Stored items

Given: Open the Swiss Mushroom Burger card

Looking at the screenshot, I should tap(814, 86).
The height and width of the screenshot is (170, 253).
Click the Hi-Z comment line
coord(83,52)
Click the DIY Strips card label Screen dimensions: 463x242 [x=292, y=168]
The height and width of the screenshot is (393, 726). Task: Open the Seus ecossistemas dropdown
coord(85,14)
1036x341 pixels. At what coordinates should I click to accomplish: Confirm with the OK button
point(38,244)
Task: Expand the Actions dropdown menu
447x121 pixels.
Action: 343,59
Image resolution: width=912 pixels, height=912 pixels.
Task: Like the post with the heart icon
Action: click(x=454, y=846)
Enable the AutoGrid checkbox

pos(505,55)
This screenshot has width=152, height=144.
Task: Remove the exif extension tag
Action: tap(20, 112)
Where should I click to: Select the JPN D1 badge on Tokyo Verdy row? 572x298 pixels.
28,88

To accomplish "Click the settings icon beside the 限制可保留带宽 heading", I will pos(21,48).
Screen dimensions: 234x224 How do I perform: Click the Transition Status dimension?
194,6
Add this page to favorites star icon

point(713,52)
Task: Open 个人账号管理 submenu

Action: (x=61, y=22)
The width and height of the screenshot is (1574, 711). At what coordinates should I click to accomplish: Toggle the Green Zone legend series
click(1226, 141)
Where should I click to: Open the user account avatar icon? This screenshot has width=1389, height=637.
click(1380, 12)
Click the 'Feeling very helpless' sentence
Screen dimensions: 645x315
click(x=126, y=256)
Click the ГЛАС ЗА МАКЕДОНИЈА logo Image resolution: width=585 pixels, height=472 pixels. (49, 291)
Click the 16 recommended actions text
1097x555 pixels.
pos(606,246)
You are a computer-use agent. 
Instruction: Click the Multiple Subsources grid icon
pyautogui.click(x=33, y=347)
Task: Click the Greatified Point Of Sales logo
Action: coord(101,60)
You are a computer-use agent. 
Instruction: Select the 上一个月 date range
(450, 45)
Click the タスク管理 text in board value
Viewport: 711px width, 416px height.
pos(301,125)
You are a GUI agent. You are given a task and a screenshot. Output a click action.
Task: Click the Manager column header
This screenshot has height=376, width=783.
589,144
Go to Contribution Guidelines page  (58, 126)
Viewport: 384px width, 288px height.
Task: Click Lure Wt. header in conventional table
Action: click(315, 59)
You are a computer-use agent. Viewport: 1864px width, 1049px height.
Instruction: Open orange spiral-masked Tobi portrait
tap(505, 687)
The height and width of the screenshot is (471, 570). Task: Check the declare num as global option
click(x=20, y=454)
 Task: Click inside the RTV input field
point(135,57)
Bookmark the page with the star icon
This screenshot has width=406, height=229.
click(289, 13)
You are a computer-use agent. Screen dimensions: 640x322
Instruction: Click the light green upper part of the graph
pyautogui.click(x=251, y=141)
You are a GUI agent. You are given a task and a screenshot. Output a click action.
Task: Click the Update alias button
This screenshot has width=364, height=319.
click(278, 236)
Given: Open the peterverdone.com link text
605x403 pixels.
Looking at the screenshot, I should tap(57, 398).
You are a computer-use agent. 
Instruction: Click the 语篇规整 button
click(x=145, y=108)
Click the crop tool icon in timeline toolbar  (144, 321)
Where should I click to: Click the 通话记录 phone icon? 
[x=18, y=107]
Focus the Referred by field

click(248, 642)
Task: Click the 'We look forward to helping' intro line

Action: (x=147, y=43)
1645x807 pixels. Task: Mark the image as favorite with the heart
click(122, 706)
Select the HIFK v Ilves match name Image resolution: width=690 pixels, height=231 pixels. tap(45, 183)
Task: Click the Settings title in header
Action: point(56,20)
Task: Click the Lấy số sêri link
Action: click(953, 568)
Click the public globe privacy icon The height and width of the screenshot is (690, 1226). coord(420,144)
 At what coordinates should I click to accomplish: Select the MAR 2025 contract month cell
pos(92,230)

▶ _Required action_
Top to bottom, the records above must be output exactly.

▶ _Response area_
Given: Open the Swiss Mushroom Burger card

Looking at the screenshot, I should tap(814, 86).
The height and width of the screenshot is (170, 253).
Click the Hi-Z comment line
coord(83,52)
Click the DIY Strips card label Screen dimensions: 463x242 [x=292, y=168]
The height and width of the screenshot is (393, 726). Task: Open the Seus ecossistemas dropdown
coord(85,14)
1036x341 pixels. At what coordinates should I click to accomplish: Confirm with the OK button
point(38,244)
Task: Expand the Actions dropdown menu
447x121 pixels.
Action: 343,59
Image resolution: width=912 pixels, height=912 pixels.
Task: Like the post with the heart icon
Action: click(x=454, y=846)
Enable the AutoGrid checkbox

pos(505,55)
This screenshot has width=152, height=144.
Task: Remove the exif extension tag
Action: tap(20, 112)
Where should I click to: Select the JPN D1 badge on Tokyo Verdy row? 572x298 pixels.
28,88

To accomplish "Click the settings icon beside the 限制可保留带宽 heading", I will pos(21,48).
Screen dimensions: 234x224 How do I perform: Click the Transition Status dimension?
194,6
Add this page to favorites star icon

point(713,52)
Task: Open 个人账号管理 submenu

Action: (x=61, y=22)
The width and height of the screenshot is (1574, 711). At what coordinates should I click to accomplish: Toggle the Green Zone legend series
click(1226, 141)
Where should I click to: Open the user account avatar icon? This screenshot has width=1389, height=637.
click(1380, 12)
Click the 'Feeling very helpless' sentence
Screen dimensions: 645x315
click(x=126, y=256)
Click the ГЛАС ЗА МАКЕДОНИЈА logo Image resolution: width=585 pixels, height=472 pixels. (49, 291)
Click the 16 recommended actions text
1097x555 pixels.
pos(606,246)
You are a computer-use agent. 
Instruction: Click the Multiple Subsources grid icon
pyautogui.click(x=33, y=347)
Task: Click the Greatified Point Of Sales logo
Action: coord(101,60)
You are a computer-use agent. 
Instruction: Select the 上一个月 date range
(450, 45)
Click the タスク管理 text in board value
Viewport: 711px width, 416px height.
pos(301,125)
You are a GUI agent. You are given a task and a screenshot. Output a click action.
Task: Click the Manager column header
This screenshot has height=376, width=783.
589,144
Go to Contribution Guidelines page  (58, 126)
Viewport: 384px width, 288px height.
Task: Click Lure Wt. header in conventional table
Action: click(315, 59)
You are a computer-use agent. Viewport: 1864px width, 1049px height.
Instruction: Open orange spiral-masked Tobi portrait
tap(505, 687)
The height and width of the screenshot is (471, 570). Task: Check the declare num as global option
click(x=20, y=454)
 Task: Click inside the RTV input field
point(135,57)
Bookmark the page with the star icon
This screenshot has width=406, height=229.
click(289, 13)
You are a computer-use agent. Screen dimensions: 640x322
Instruction: Click the light green upper part of the graph
pyautogui.click(x=251, y=141)
You are a GUI agent. You are given a task and a screenshot. Output a click action.
Task: Click the Update alias button
This screenshot has width=364, height=319.
click(278, 236)
Given: Open the peterverdone.com link text
605x403 pixels.
Looking at the screenshot, I should tap(57, 398).
You are a computer-use agent. 
Instruction: Click the 语篇规整 button
click(x=145, y=108)
Click the crop tool icon in timeline toolbar  (144, 321)
Where should I click to: Click the 通话记录 phone icon? 
[x=18, y=107]
Focus the Referred by field

click(248, 642)
Task: Click the 'We look forward to helping' intro line

Action: (x=147, y=43)
1645x807 pixels. Task: Mark the image as favorite with the heart
click(122, 706)
Select the HIFK v Ilves match name Image resolution: width=690 pixels, height=231 pixels. tap(45, 183)
Task: Click the Settings title in header
Action: point(56,20)
Task: Click the Lấy số sêri link
Action: click(953, 568)
Click the public globe privacy icon The height and width of the screenshot is (690, 1226). coord(420,144)
 At what coordinates should I click to accomplish: Select the MAR 2025 contract month cell
pos(92,230)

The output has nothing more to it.